Last week I sampled both Yesterday’s and Gibson’s ice cream flavors with the hope of choosing a winner. No clear champion emerged, but with the opening of Cowhaus Creamery on Friday, Sept. 16, Oberlin’s newest ice cream shop, perhaps the tie will be broken. Cowhaus, located next to Slow Train Cafe on East College St., is an artisan ice cream parlor that features many local ingredients and bowls and utensils that are 100 percent compostable. The ice cream itself is made just 10 miles away at a creamery in Elyria, Ohio, using the milk of grass-fed cows. The restaurant plans to sell ice cream by the pint very soon, and is also looking to make sundaes, floats and sorbets in the future.
Out of Cowhaus’s 13 available flavors, not one disappointed. All were creative and defied expectations: Even the classic chocolate flavor proved interesting and unexpected. The Henrietta Bramble — featuring blackberries and raspberries mixed into peach ice cream — was my least favorite, but I would still gladly order a scoop of it. The blackberries and raspberries battled the peach ice cream so that no fruit flavor won out; the flavors tasted more like they were alongside one another as opposed to mixed together in harmony. In the end, all of the fruitiness added a sweetness that just barely tipped it over the edge of “too sweet.” The Henrietta Bramble earned a very solid six out of 10.
Wabi Sabi is a flavor worth mentioning simply due to its wackiness, with ginger ice cream complemented by plum and orange sauce mixed in. The ginger does not back down for fear of overpowering; when you smell the it, you can almost feel the ginger in your nose. The amazing thing about Wabi Sabi is that while the ginger is robust, it is not too strong; this flavor was actually one of the lightest that I tasted. The plum and orange mixed so perfectly to add just the right amount of sweetness, earning this delight an eight.
Another flavor that was not a superstar was the blackberry vanilla swirl. The vanilla did what many vanillas mistakenly do: It took a backseat attitude for fear of canceling out the supplemental flavors. In my experience, a weak vanilla always hinders the other flavors, dragging them down with it. A vanilla should never shy away, which is where the blackberry vanilla swirl misses the point. The fresh and local blackberries, however, are so perfect in this ice cream that I still awarded the flavor a 5.5.
The two winners at Cowhaus were clear: chocolate gestalt and Cartoon Milk. The chocolate gestalt was perfectly rich and slightly bitter. The nuanced cocoa flavor competed for top billing with the thick, mousse-like consistency, earning this ice cream an unprecedented 10 out of 10. Simply fantastic.
Not one to be outshone, Cartoon Milk brought its A-game inside my bowl. This flavor was like nothing I had ever tasted before.
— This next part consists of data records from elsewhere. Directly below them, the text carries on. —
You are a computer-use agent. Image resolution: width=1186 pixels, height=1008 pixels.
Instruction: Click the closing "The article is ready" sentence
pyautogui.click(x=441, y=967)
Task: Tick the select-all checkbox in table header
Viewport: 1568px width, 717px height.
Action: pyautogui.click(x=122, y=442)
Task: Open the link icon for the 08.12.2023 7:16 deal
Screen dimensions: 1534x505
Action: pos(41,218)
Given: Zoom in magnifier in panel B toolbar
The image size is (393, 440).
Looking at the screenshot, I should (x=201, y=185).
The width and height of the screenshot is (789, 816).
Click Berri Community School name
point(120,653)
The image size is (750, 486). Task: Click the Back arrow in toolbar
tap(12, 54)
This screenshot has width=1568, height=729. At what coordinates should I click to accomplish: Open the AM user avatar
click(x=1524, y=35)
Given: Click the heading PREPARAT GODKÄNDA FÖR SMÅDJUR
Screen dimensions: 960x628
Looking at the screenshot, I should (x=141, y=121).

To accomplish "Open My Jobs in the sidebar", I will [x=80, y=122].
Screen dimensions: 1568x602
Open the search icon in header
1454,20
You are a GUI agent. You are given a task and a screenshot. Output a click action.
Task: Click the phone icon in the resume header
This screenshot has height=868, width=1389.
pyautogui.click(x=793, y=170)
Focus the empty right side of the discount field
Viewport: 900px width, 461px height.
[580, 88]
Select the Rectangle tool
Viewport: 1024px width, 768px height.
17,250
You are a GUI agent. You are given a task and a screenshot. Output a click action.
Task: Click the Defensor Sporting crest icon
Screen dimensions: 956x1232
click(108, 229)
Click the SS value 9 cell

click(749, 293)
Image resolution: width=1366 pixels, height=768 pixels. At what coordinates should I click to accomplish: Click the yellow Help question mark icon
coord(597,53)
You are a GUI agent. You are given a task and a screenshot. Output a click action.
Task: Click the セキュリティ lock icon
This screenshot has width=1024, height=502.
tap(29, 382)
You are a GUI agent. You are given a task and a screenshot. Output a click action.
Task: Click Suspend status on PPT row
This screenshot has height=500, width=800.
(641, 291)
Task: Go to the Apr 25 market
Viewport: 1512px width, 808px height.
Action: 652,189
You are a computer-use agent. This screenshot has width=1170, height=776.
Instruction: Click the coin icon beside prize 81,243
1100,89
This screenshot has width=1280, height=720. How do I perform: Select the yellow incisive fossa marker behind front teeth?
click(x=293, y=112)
The ice cream was a sweet, milky flavor — best compared to the bits of icing on Frosted Flakes — topped off with toasted cornflakes. The pair was magnificent and could be most scientifically described as kid’s cereal multiplied by 1,000. My taste buds truly did not know what to do with this phenomenon. Rated a nine out of 10, this flavor is perfect for breakfast or for any time of day.
Cowhaus Creamery certainly did not disappoint. Though a bit pricier than the other ice cream establishments, with prices ranging from $3.00 to $5.75 each, every flavor possessed complex combos and surprises that won’t be found in the average ice cream shop. The flavors that featured fruits were certainly weaker than those that catered to the sweet and salty, but no losers stood out among the various options. A tie forged last week between Yesterday’s and Gibson’s is now broken: Cowhaus is the clear victor. Now that all of the flavors of ice cream in Oberlin have been tested, the real question becomes: Is the Oberlin population large enough to support three ice cream shops?